I can't believe you got modded up. MAC is not bolted on at all, it is a kernel patch. This means you end up with a different kernel, where MAC is implemented from the ground up.

Equating MAC to jails also shows you simply don't understand what MAC is.

• If your webserver is compromised in a jail, can the webpages still be defaced? Yep. Not with a proper MAC policy.
• Running third party software that the OpenBSD team did not audit themselves which gets pwned? Far less likely with MAC. If the machine is exploited, minimal damage can be done.
• Need to restrict access from root to satisfy legal or policy requirements? Not possible with the outdated root = god model. It is possible with MAC.
• Want to restrict the permission a process has, instead of automatically granting it the same full permissions your user account has? Not possible on OpenBSD, possible with MAC. No, systrace doesn't cut it.

The industry is slowly heading in implementing MAC in some form, because DAC (Discretionary Access Control, the current standard) is simply inadequate. It's not all SELinux, Microsoft have Windows Integrity Levels where low privileged processes can't write to higher level processes, Ubuntu has AppArmor etc. The industry is heading in this direction because we realize that allowing all programs to have the full set of permissions equal to the user it is running as is not ideal.

The OpenBSD team stand out in their flat our rejection of the very idea, considering it to be too complex (does not have to bee, see SMACK, Tomoko or AppArmor), or horribly understanding it to the point they equate it with an ACL. IIRC Theo has said in several interviews it is basically security theater and not useful, which is just ignorant. Given they tend to actually ignore security vulnerabilities and argue rather than admit and fix them, the project doesn't seem that security focused to me.
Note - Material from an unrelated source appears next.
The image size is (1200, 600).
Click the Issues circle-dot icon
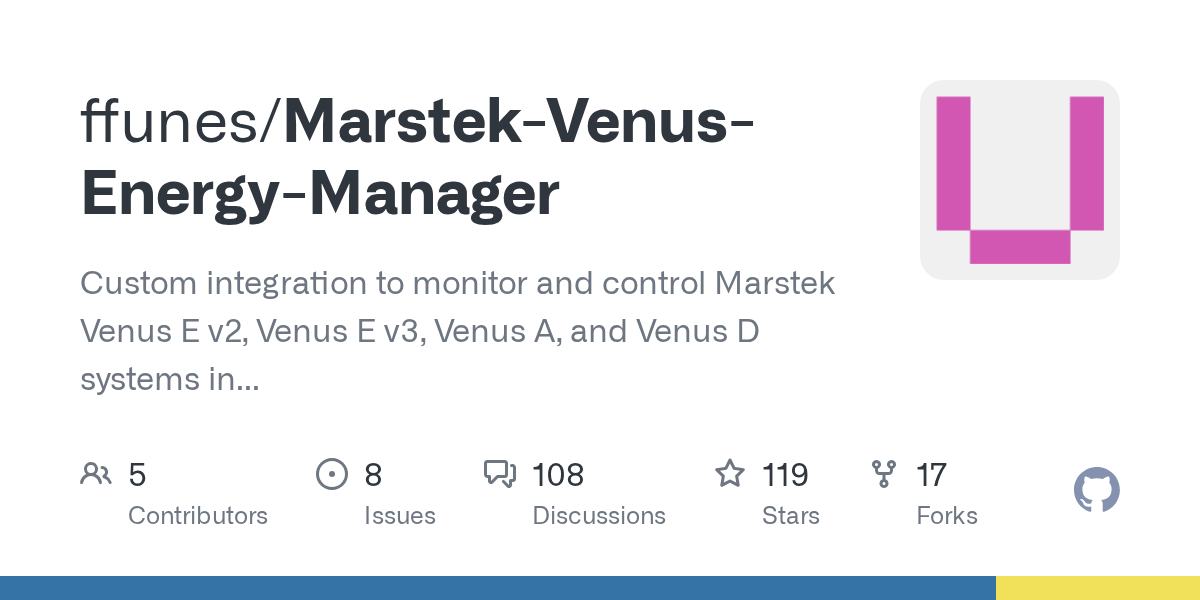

Sorry, but I will take a fairly secure system that grants me the granularity to protect myself in the case of an attack, as opposed to a system which claims awesome security because it comes with almost no current software and nothing running by default.

Re:Audio on BSD?

[TheRaven64]

OpenBSD has gone down the userspace sound daemon route, with aucat. This is much simpler than something like portaudio and provides userspace sound mixing. I generally prefer the FreeBSD approach (fully working OSS 4 compatible, with high-performance low-latency kernel sound mixing), but the OpenBSD approach (like everything else in OpenBSD) trades a little performance for a lot more security.